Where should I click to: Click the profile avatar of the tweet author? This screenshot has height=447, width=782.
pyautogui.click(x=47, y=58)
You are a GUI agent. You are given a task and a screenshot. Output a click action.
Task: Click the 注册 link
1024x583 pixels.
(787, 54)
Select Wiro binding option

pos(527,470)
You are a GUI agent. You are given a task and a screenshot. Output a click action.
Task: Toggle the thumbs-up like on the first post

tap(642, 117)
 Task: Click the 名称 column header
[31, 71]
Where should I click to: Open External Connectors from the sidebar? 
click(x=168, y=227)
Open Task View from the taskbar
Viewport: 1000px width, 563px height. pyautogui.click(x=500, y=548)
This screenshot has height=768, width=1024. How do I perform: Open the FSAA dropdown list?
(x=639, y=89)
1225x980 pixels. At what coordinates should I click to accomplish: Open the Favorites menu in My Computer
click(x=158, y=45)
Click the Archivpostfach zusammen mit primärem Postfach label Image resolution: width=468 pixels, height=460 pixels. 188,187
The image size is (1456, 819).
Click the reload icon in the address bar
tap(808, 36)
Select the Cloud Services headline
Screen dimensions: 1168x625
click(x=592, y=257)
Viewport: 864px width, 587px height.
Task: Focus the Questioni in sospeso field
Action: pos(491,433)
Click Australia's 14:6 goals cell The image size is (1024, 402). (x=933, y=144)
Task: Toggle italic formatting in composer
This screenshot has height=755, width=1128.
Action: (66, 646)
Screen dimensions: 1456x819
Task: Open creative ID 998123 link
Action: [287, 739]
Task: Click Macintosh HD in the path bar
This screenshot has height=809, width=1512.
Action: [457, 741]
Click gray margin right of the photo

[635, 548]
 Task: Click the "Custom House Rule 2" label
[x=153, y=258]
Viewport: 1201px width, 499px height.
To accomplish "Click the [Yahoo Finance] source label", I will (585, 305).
┄┄┄┄┄┄
### GIVEN INSTRUCTION:
How many lines of the material above contain the string "pixels"? Give only the number.

### EXPECTED ANSWER:
3